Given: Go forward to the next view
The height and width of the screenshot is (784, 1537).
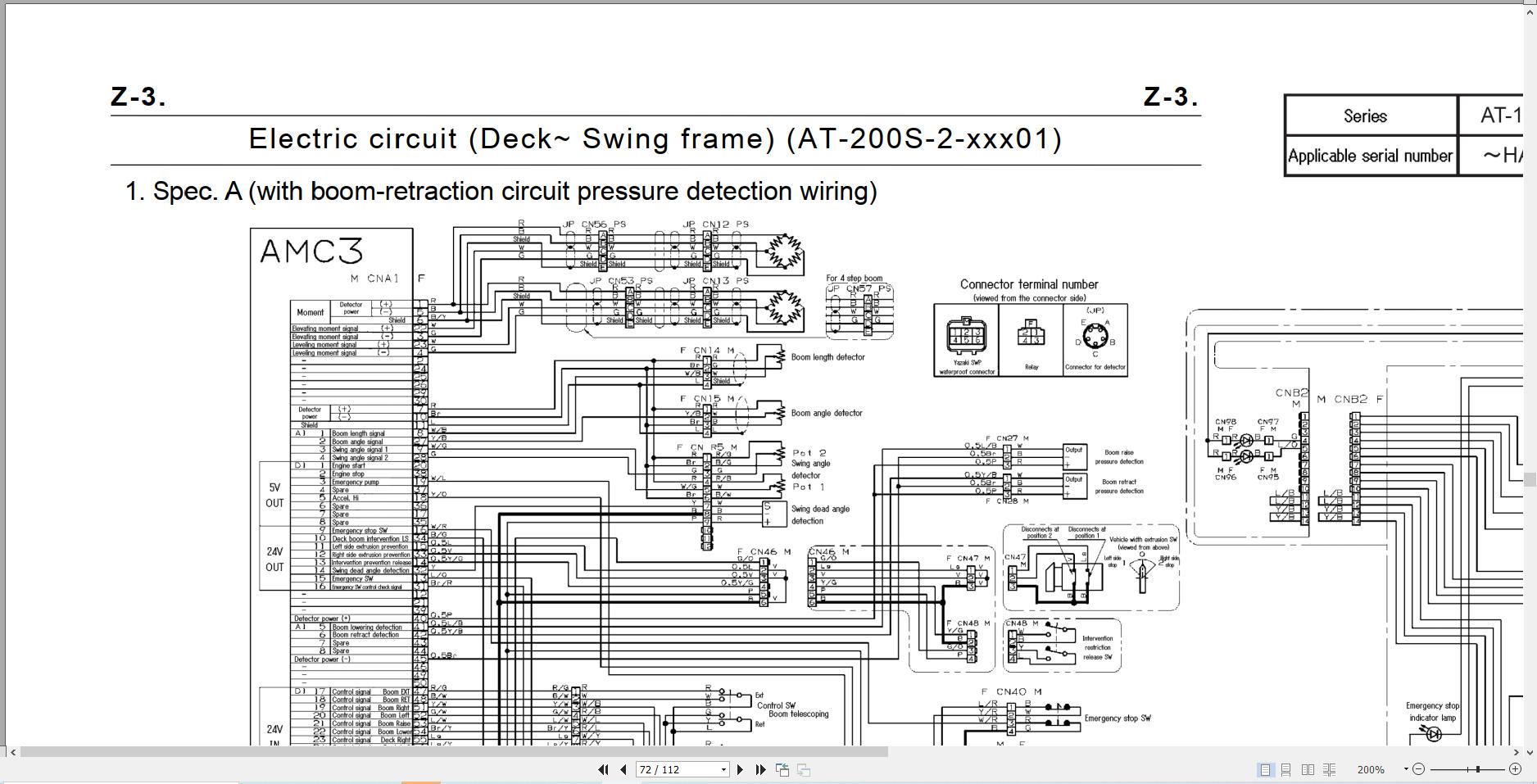Looking at the screenshot, I should 803,769.
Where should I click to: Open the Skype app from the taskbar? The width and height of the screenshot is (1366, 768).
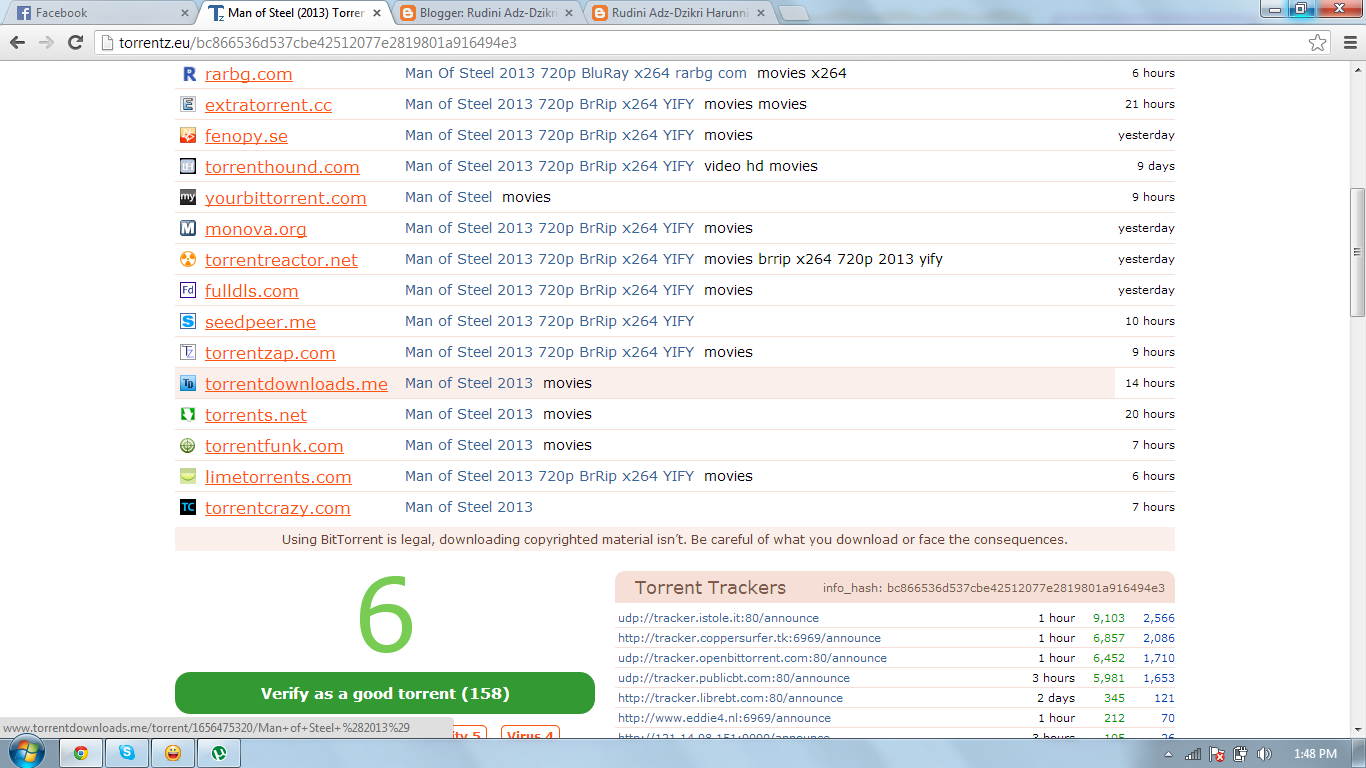tap(125, 753)
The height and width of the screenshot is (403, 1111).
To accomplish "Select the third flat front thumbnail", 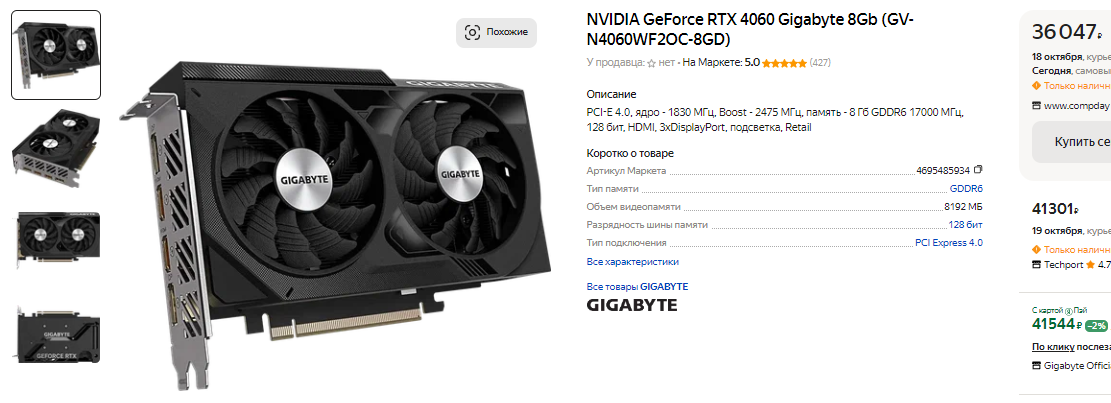I will tap(56, 238).
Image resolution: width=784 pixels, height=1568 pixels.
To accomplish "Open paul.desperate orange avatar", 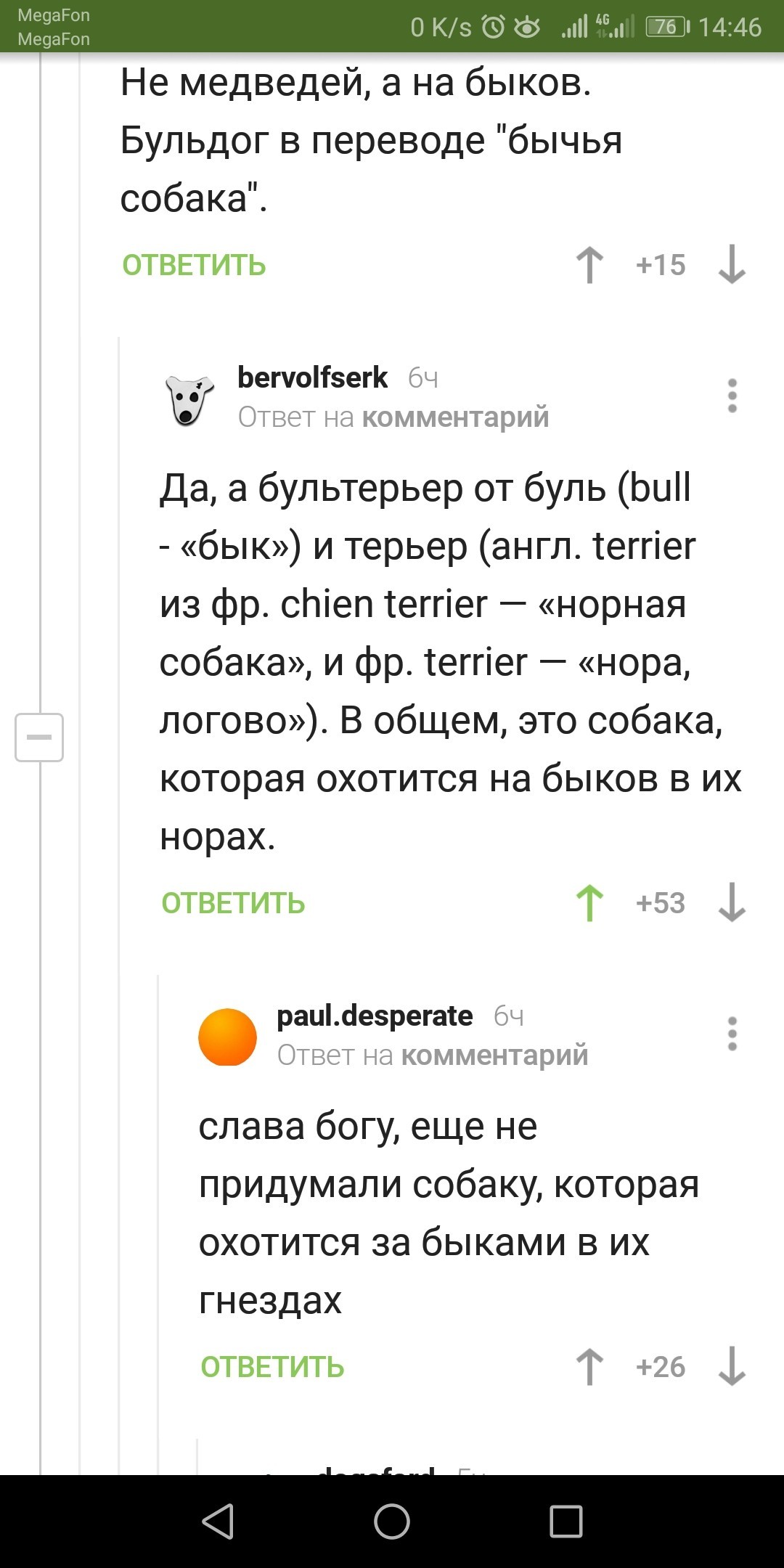I will (x=228, y=1037).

* What you are asked to do: Find each line in the material above that contains the string "width" and copy it out in full. Matching is case-sensitive.

* Final answer:
The height and width of the screenshot is (784, 1537).
Where should I click to: Open the Skype app from the taskbar? The width and height of the screenshot is (1366, 768).
The height and width of the screenshot is (403, 1111).
Image resolution: width=784 pixels, height=1568 pixels.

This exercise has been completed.